Nonbanks Issue More Than Two-Thirds of Mortgages in 2020
Recent industry research from Inside Mortgage Finance showed that nonbank mortgage lenders in the U.S. issued 68.1 percent of all mortgages in 2020, up from 58.9 percent in 2019. The increase is their highest market share and largest yearly gain since 2014.
Americans took out more mortgages in 2020 than ever before, as the coronavirus pandemic brought a lower rate on the 30-year mortgage, which fell below 3 percent for the first time. The Mortgage Bankers Association (MBA) found that lenders originated a record $3.83 trillion in home loans for the year.
“Earlier this decade, independent mortgage bankers were primarily gaining share in terms of the purchase business,” said chief economist at the MBA Mike Fratantoni, according to the Wall Street Journal. “But in the last several years, they’ve also gotten the majority of the refinance business as well. This is a continuation of that trend.”
Nonbank mortgage lenders do not take deposits or offer other banking services, and have managed to compete with traditional lenders in the last decade, as traditional banks still strategize to overcome the 2008 financial crisis. Nonbank lenders have made up over 50 percent of the market since 2016, and seven of the 10 largest mortgage lenders were nonbanks by the end of 2020.

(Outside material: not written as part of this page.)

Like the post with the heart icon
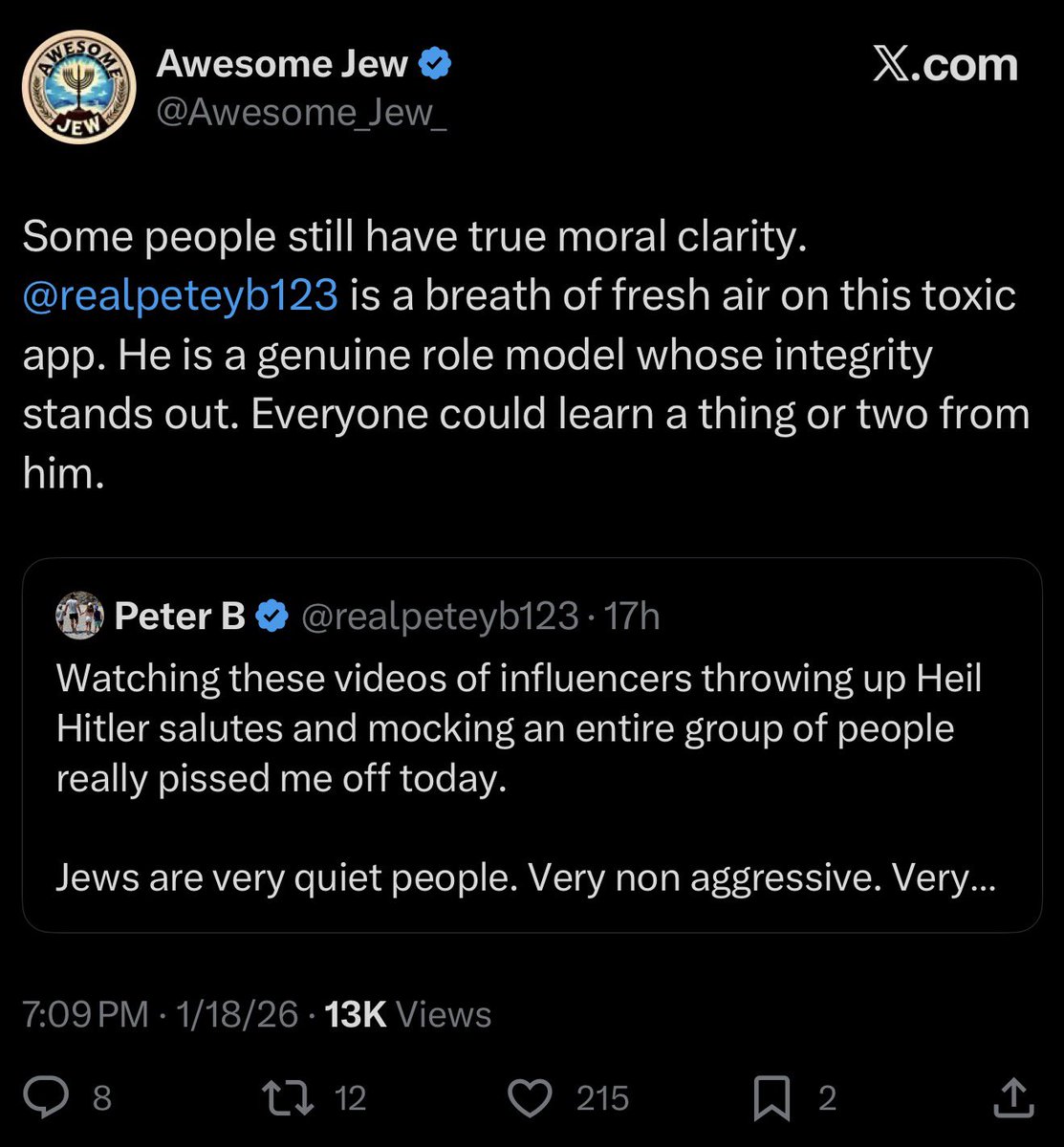This screenshot has height=1147, width=1064. pos(530,1097)
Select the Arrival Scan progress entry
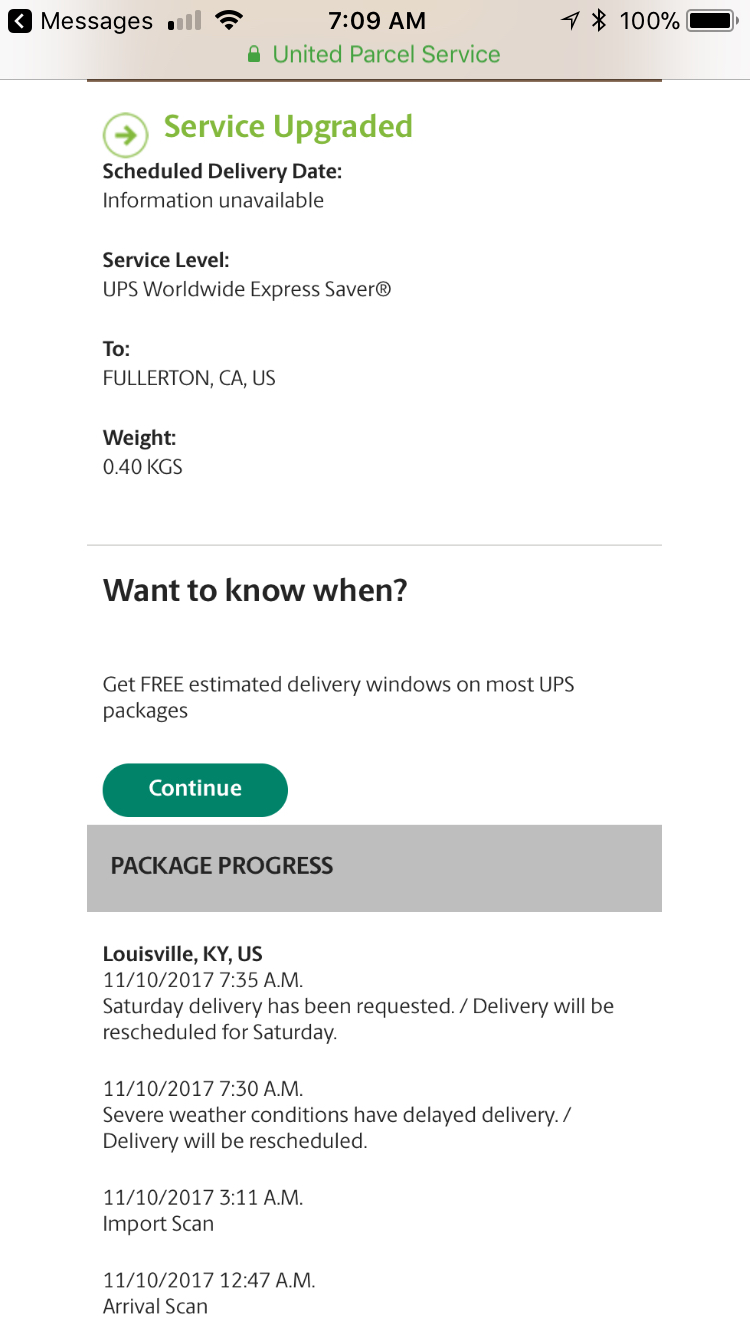 pos(155,1306)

Alternatively, nonbanks have struggled to cover payments to investors when millions of Americans opted to postpone their mortgage payments last spring. The Federal Housing Finance Agency then worked to cap payments that mortgage servicers must cover when borrowers are behind on their loans, and nonbanks were preparing to go public by summer.
Lenders are preparing for mortgage demand to decrease in the next few months as interest rates rise. The MBA expects mortgage originations to decline more than 9 percent to $3.47 trillion in 2021.